Male is small, busy, overcrowded to the point of rotating residences since 100,000 people, half of all Maldivians, live on this small island. Narrow spaghetti streets are by with shops with a fondness for mobile phones and knock-off Ray Bans. Without the sea to dive into, the heat burns a cavity in my chest, the black exhaust from scooters sputter with the spit of the Bangladeshi labourers drilling outside my brown-stained window. We are told to carry our passports at all times, a man accosts us minutes off the island shuttle and pleads with us to tell the world about the political corruption in the country. Our overpriced hotel reeks of mothballs, the leaky shower sits above the toilet, the pillows are hard and lumpy. At least my room doesn’t have the smell of a decomposing corpse, although Paul was not as lucky.

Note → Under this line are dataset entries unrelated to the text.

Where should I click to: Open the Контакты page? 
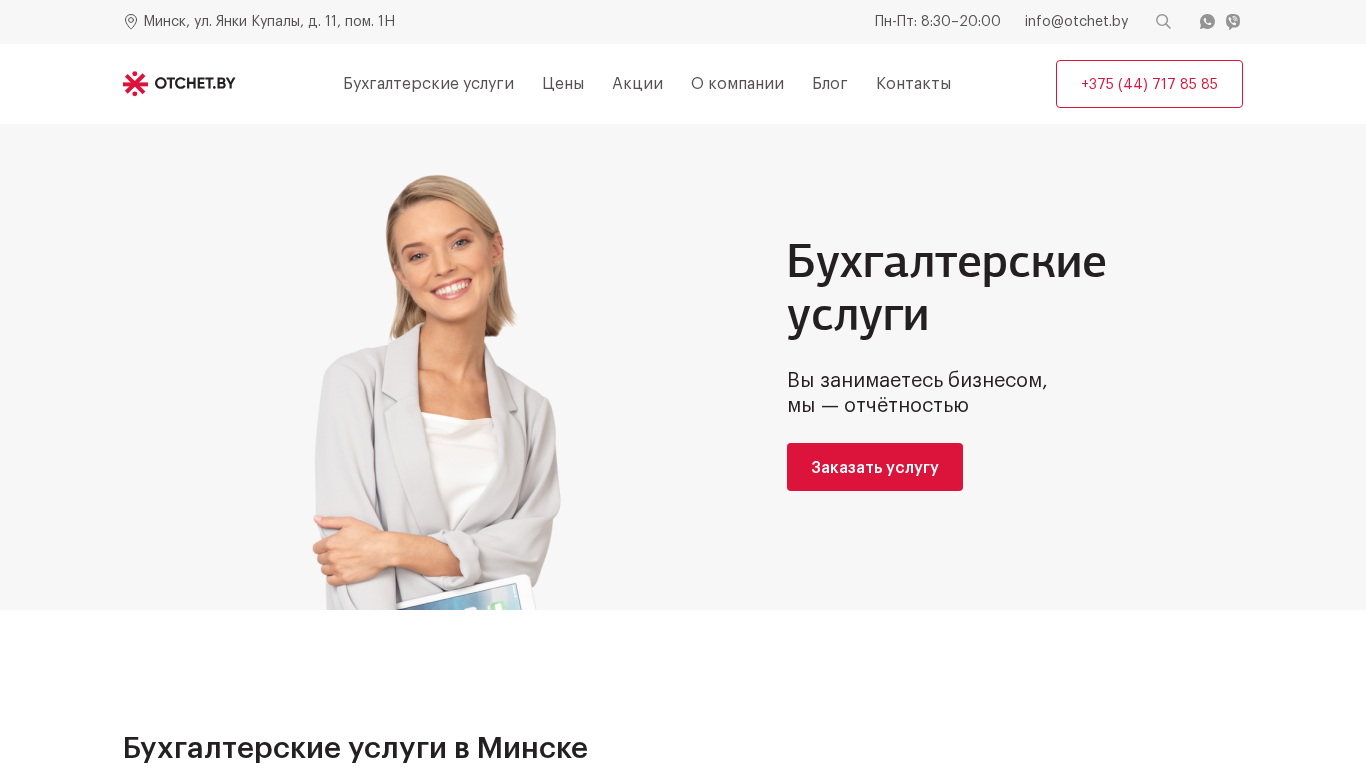913,84
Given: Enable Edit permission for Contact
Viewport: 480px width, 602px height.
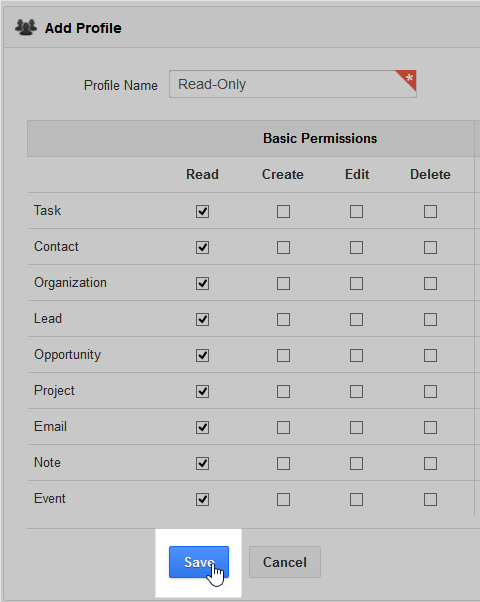Looking at the screenshot, I should [356, 247].
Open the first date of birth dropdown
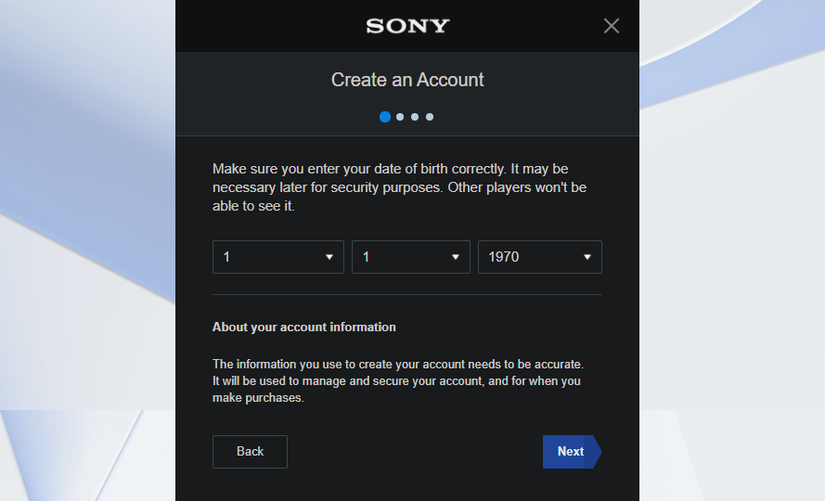The image size is (825, 501). click(x=270, y=257)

Chris gets a fever, Sean loses his appetite. Fortune graces us with Canadians Leita and Gerard, who live in Male where Gerard is a floatplane pilot. They treat us to a night of domestic normalcy (superb Thai takeout and some of their limited monthly liquor supply), holding back the weight of reality that might have crushed our spirits entirely. We’ve been put back in our place, taken back to our station. Yet I can always close my eyes and see myself biking slowly along the illuminated narrow wooden jetty towards my villa. The mercurial turquoise sea laps against the pylons, a cloud streaks across the sky beneath small lamps of stars.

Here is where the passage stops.